Giddins testified that it was expected that, since the repair had been successful, the high pressures in Aric's pulmonary arteries should have been reduced. However, this did not happen. Aric had ongoing problems with the vessels that carry blood to the lungs.

This was a very trying period for the Baumann family. For the entire time he was in the PICU, Aric had a tube down his trachea and was connected to a ventilator to assist his breathing. At one point in mid-July, the family was told that it looked as if Aric would only last another 48 hours. The distraught family arranged for baptism at that time. However, Aric rallied and survived for another month.

At the same time, the medical staff continued to search for the cause of Aric's deterioration. One of the people involved was Dr. Cameron Ward, a cardiologist who had started working with the Heart Centre in July. Ward suggested that there was a constriction of the pulmonary veins. This is also known as pulmonary vein stenosis. Over time, the pulmonary veins of patients suffering from this congenital disease become progressively narrow. It is not known what causes this process to start, nor do doctors know how to stop the process. Witnesses testified that while the condition is often fatal, there are instances of the condition arresting on its own. In some cases a patient might be left with one functioning lung and one non-functioning lung. The only definitive treatment was a full lung and heart transplant. However, this was rarely feasible with patients of Aric's age and size.
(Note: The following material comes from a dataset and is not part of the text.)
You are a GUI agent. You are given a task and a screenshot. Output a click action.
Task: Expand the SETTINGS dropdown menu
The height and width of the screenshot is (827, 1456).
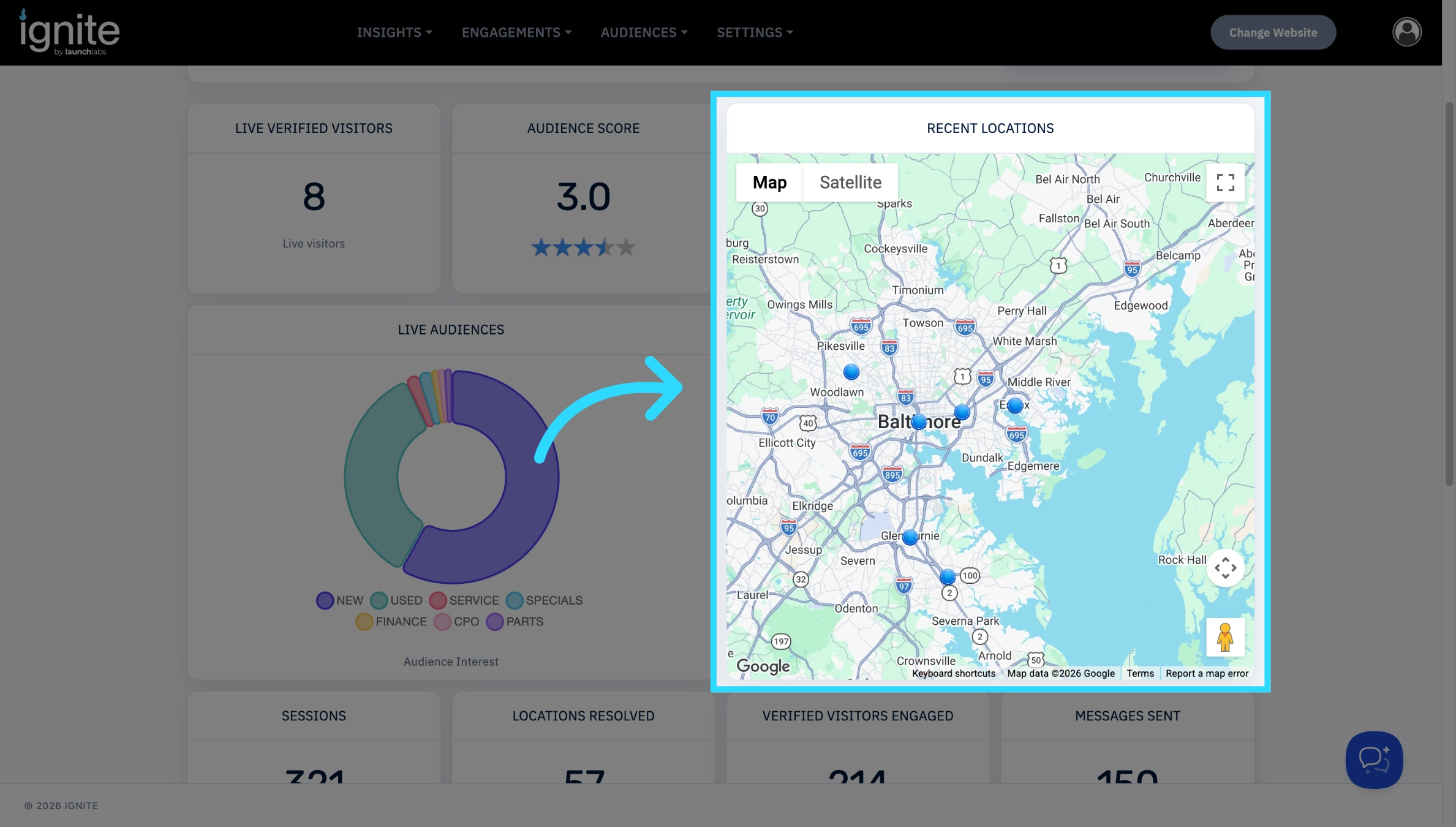[x=755, y=32]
A cardiac catheterization was conducted on August 18. When compared with a catheterization conducted in May, the results indicated that Aric did indeed have pulmonary vein stenosis. Giddins testified that when he had examined the catheterization results in May he had not looked for signs of pulmonary vein stenosis; nor had he seen any. Following the diagnosis of pulmonary vein stenosis, he re-examined the May results and testified that he could see some signs of vein narrowing. However, this narrowing was much more extreme in the August catheterization.

Giddins testified that if he had diagnosed pulmonary vein stenosis in May, he would have still recommended proceeding with Aric's surgery. He said that the stenosis did not increase the surgical risk to the child. Furthermore, he said that he would not have recommended any change in Aric's post-operative care if he had known of the stenosis.

Odim testified that during the course of the operation, he could not see any sign of pulmonary vein stenosis. He also testified that, had he known of the stenosis, he would have still recommended proceeding with the operation.

Aric's pulmonary vein stenosis was extreme by the time the condition was diagnosed in August. Giddins, in consultation with Ward and Odim, concluded that the problem was not treatable. In a letter written to Simmonds after Aric's death, Odim wrote, "This was a rather unfortunate anatomic arrangement which was not entirely appreciated at the outset. The prognosis for this type of problem is very poor with the only option to date being a combined heart lung transplantation which in this age group continues to be an experimental venture." (Exhibit 2, page BAU 35)

Giddins, Dr. Fiona Fleming and Hawkins met with the family on August 20. It was explained to the Baumanns that a transplant was not possible in this situation and that there was no other treatment for Aric's condition apart from comfort care. The parents agreed to a recommendation to stop treatment once all of the family had been called together. Aric died in his grandmother's arms at 1134 hours on August 21, 1994.